Medical practice is different from medical research. I count on the placebo effect to help virtually every patient I see. No matter how well chosen my prescription, each time I place that small page of hieroglyphics into a patient's hand I seek to enhance its effect by expressing my confidence that the medication will help. On the other hand, when I review medical research, I prefer it be double blinded.

In the early 1990s, the term "evidence-based practice" started appearing in medical journal articles. The authors of these pieces set out principles for doctors to use in weighing research reports and translating them into practice. As if this were a new idea! Ever since 1910, when the report commissioned by the Carnegie Foundation and penned by Abraham Flexner, entitled "Medical Education in the United States and Canada," was published, American medical education has been 100 percent devoted to an academic, scientific conception of the healing endeavor. Every medical student learns from the get-go how to read and interpret research reports.

There are uncountable ways that research can go wrong: too few subjects; non-comparable intervention and control groups; broken blinding; inappropriate statistical analysis; unsupported conclusions, etc. It takes lots of skill to separate reliable from unreliable studies.

No matter how well they were designed and executed, the conclusions of some medical studies are reversed with regularity. Just look at how recommendations for post-menopausal hormone supplementation have taken a complete 180 degree turn in the last couple of years, with both pro, and now con, positions based on well-done research performed on thousands of women.

Finally, the most reliable study conclusions may not apply to a certain patient. For example, until recently researchers into coronary artery disease had been hugely biased toward studying men, casting considerable doubt on the applicability to women of the findings of their investigations.

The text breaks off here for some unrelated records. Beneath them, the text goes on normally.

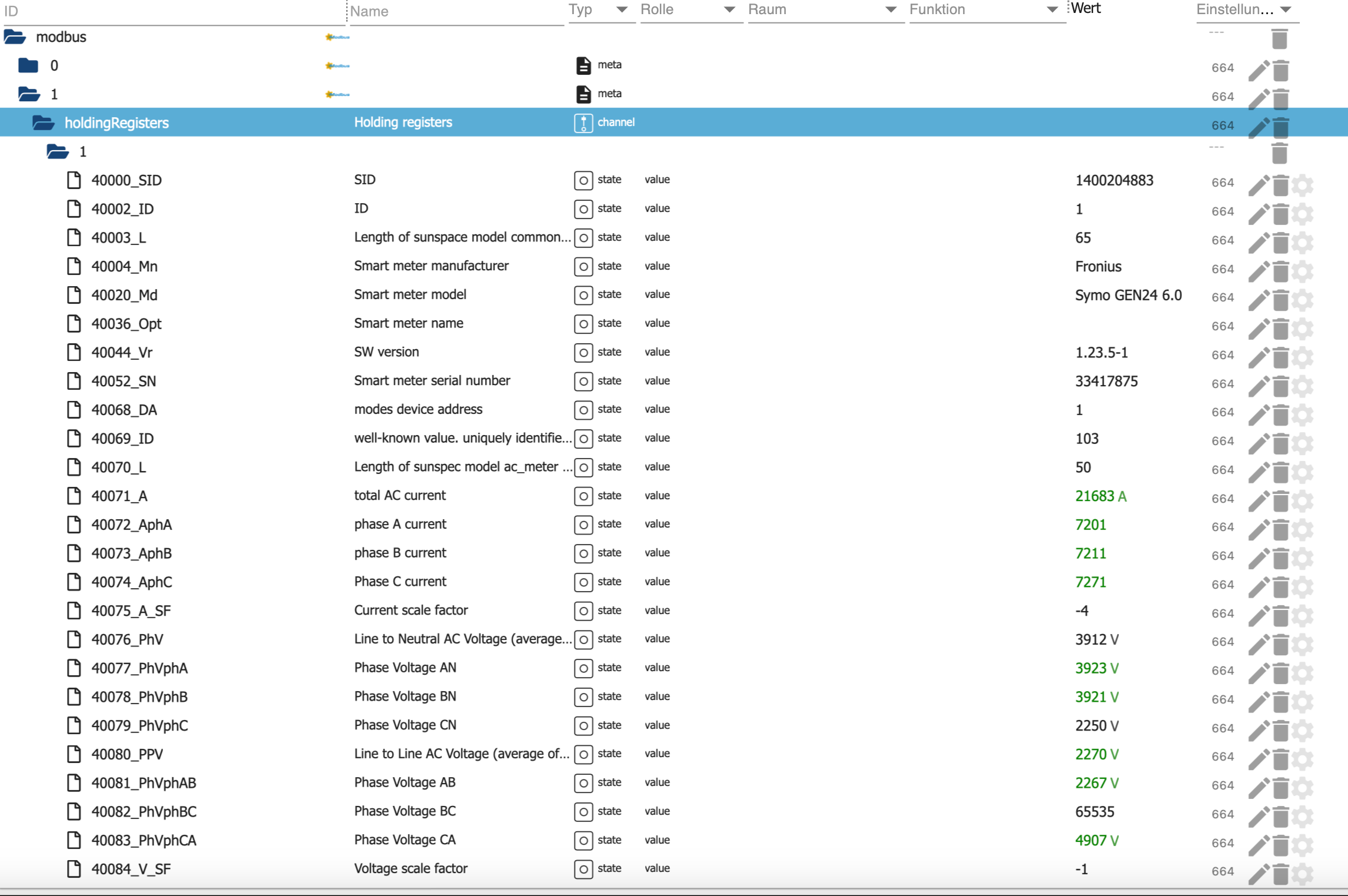This screenshot has width=1348, height=896.
Task: Click trash icon for modbus root folder
Action: click(1279, 39)
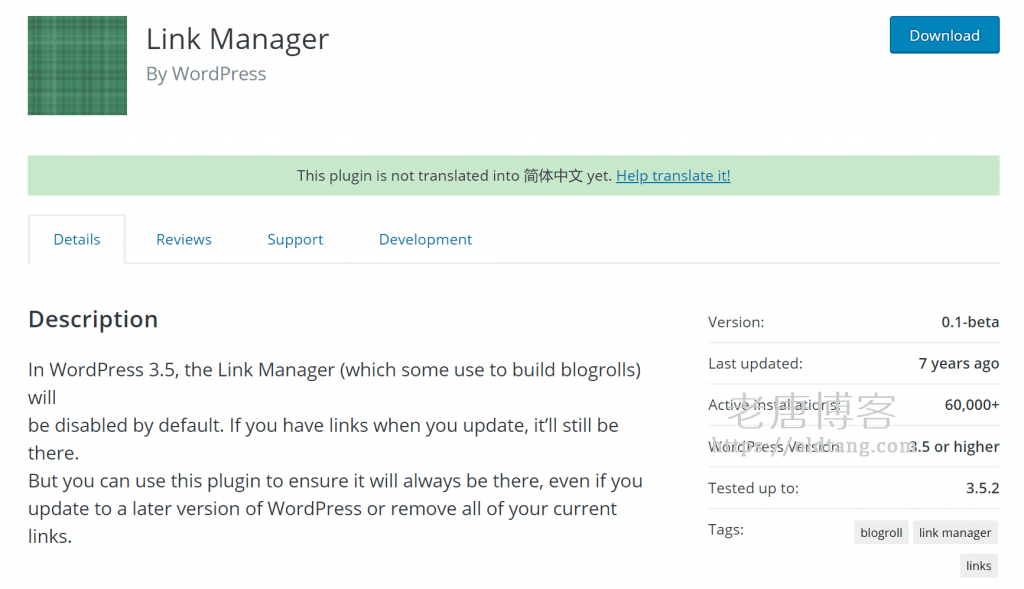Screen dimensions: 1024x589
Task: Click the Last updated 7 years ago text
Action: pyautogui.click(x=958, y=363)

As a graduate of an American medical college, I have been well-trained in the art of evaluating medical research. Busy practicing doctor that I am, though, there is no way I have nearly enough time to apply those evaluation skills to even a tiny fraction of the studies pouring forth every day that might be pertinent to my practice. So, how do I make what I do with patients as evidence-based as possible?

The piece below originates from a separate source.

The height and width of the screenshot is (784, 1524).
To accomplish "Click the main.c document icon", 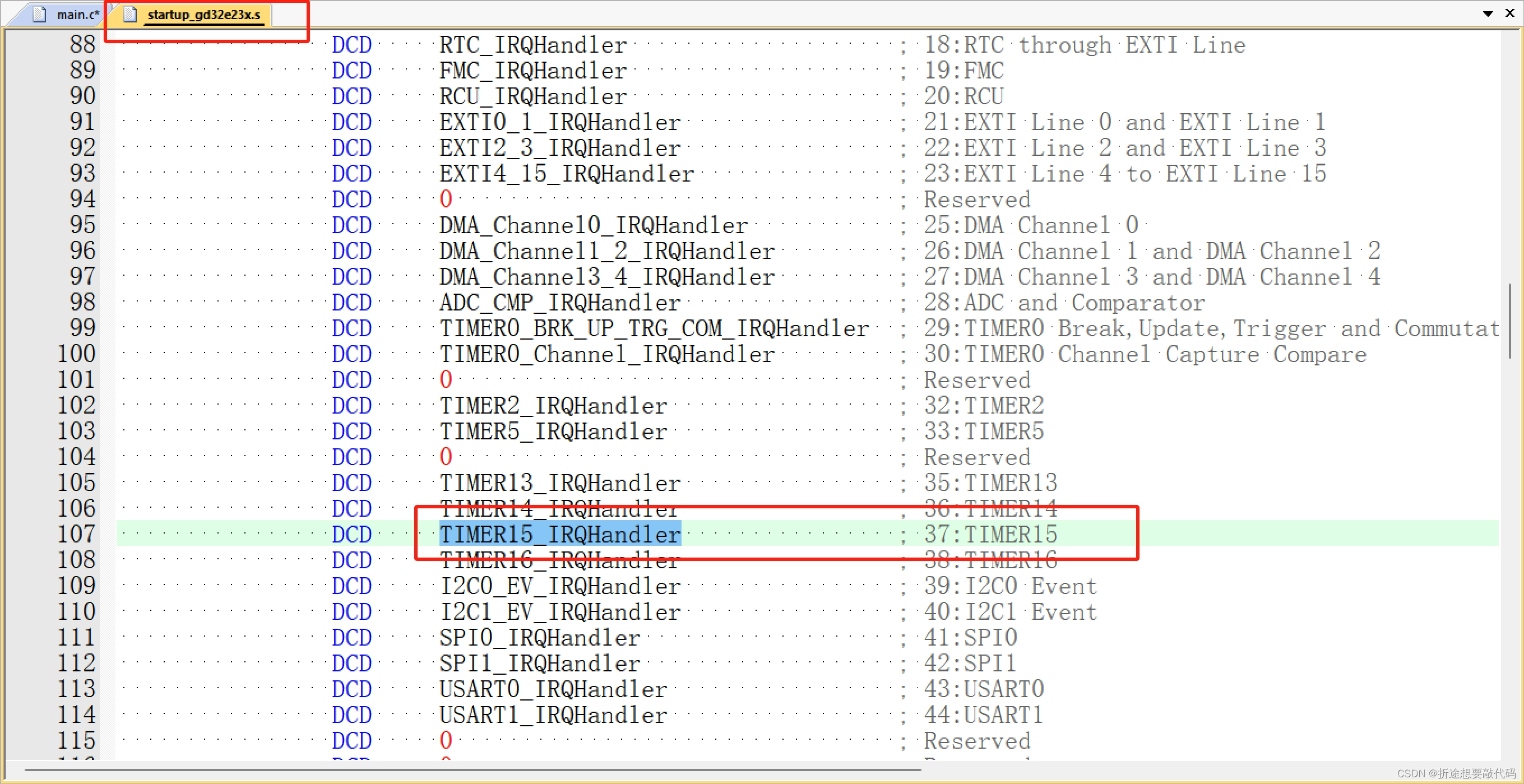I will pyautogui.click(x=40, y=13).
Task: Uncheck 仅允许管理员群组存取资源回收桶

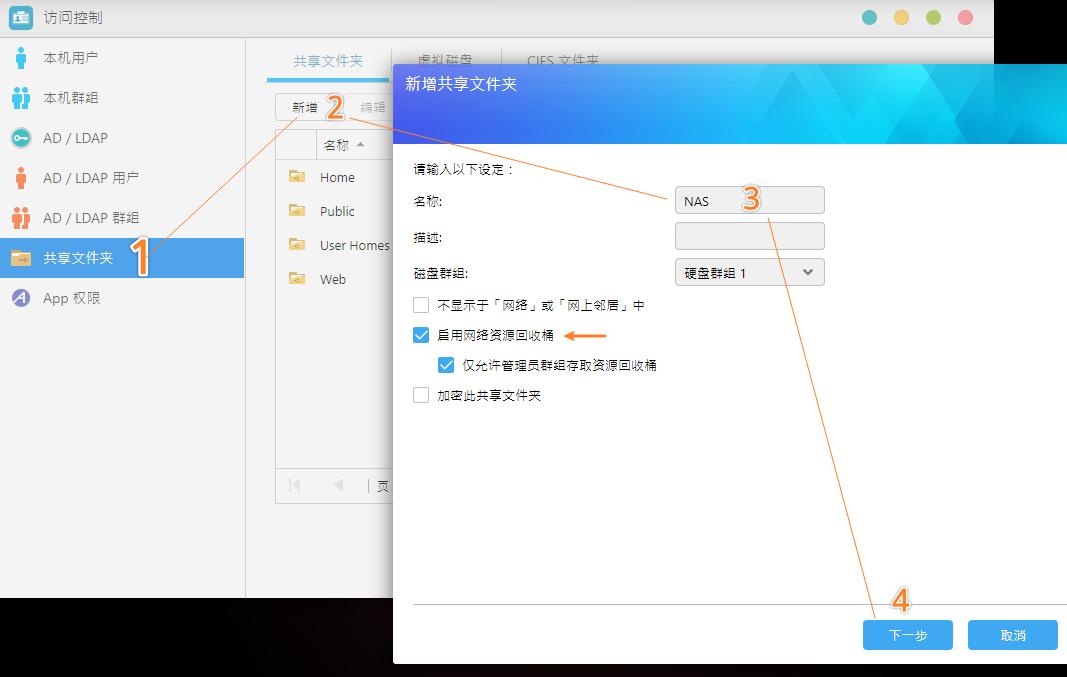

I call my approach to the medical literature the "bottle of wine method." I am no oenophile. Don't desire to become one. Don't have the money to spend on all those expensive vintages I'd need to taste to educate my palate, nor the time. So I learn who are the good vintners, read the labels with the stars on them under the bins on the shelves of liquor store and ask a trusted salesperson for advice. When it comes to medical literature I rely on well-written articles that review the latest research published in the most reputable journals. And I ask for advice from my expert colleagues who are specialists in the fields I need help in. Fortunately, a number of excellent websites have sprung up that are dedicated to presenting the best of the best of medical evidence and translating it into clear recommendations for evidence-based practice.

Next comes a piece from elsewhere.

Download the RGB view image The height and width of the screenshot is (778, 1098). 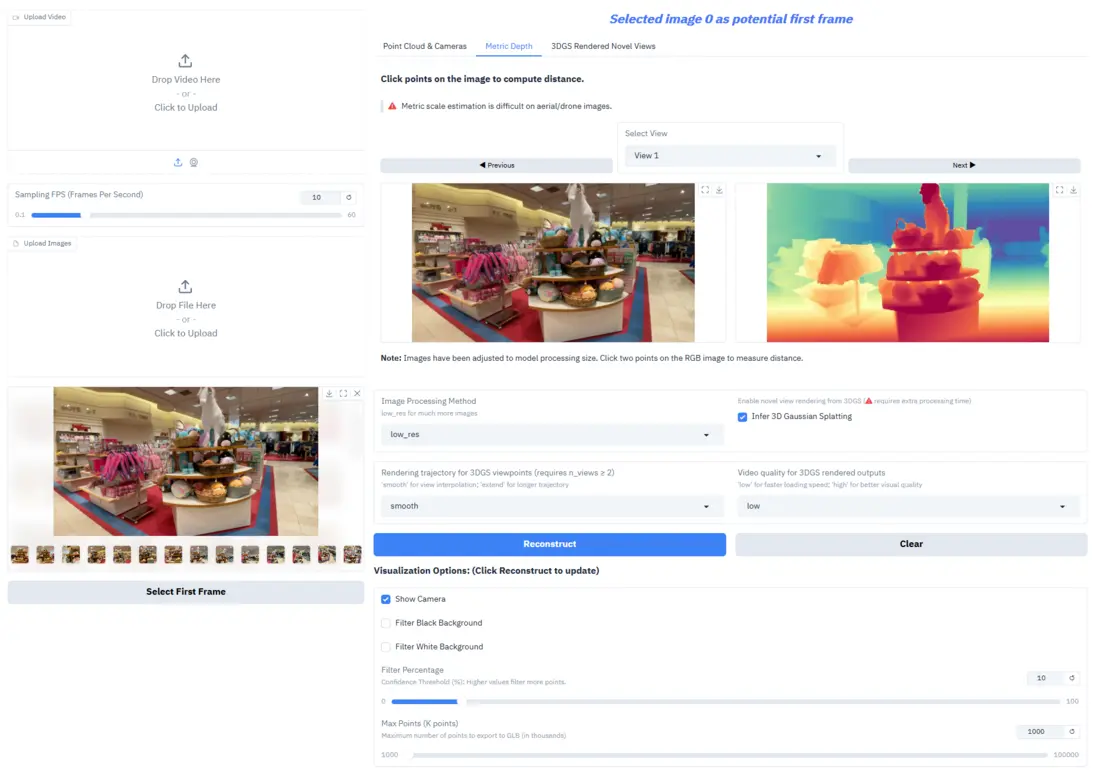coord(719,190)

Still, it's estimated that at most 30 percent of what a doctor does is supported by well-vetted research. The rest is grounded in experience, reasoning from what we know of anatomy and physiology, the best studies available (though these may be second-rate) and gut instinct.

Which is why I get along so well with the Nexus folks. I have no illusion that I, nor the discipline to which I've devoted my adult life, has all the answers. Nor does anybody else, not even at Nexus.

Marc Ringel, MD, is a family practitioner and writer based in Greeley, Colorado.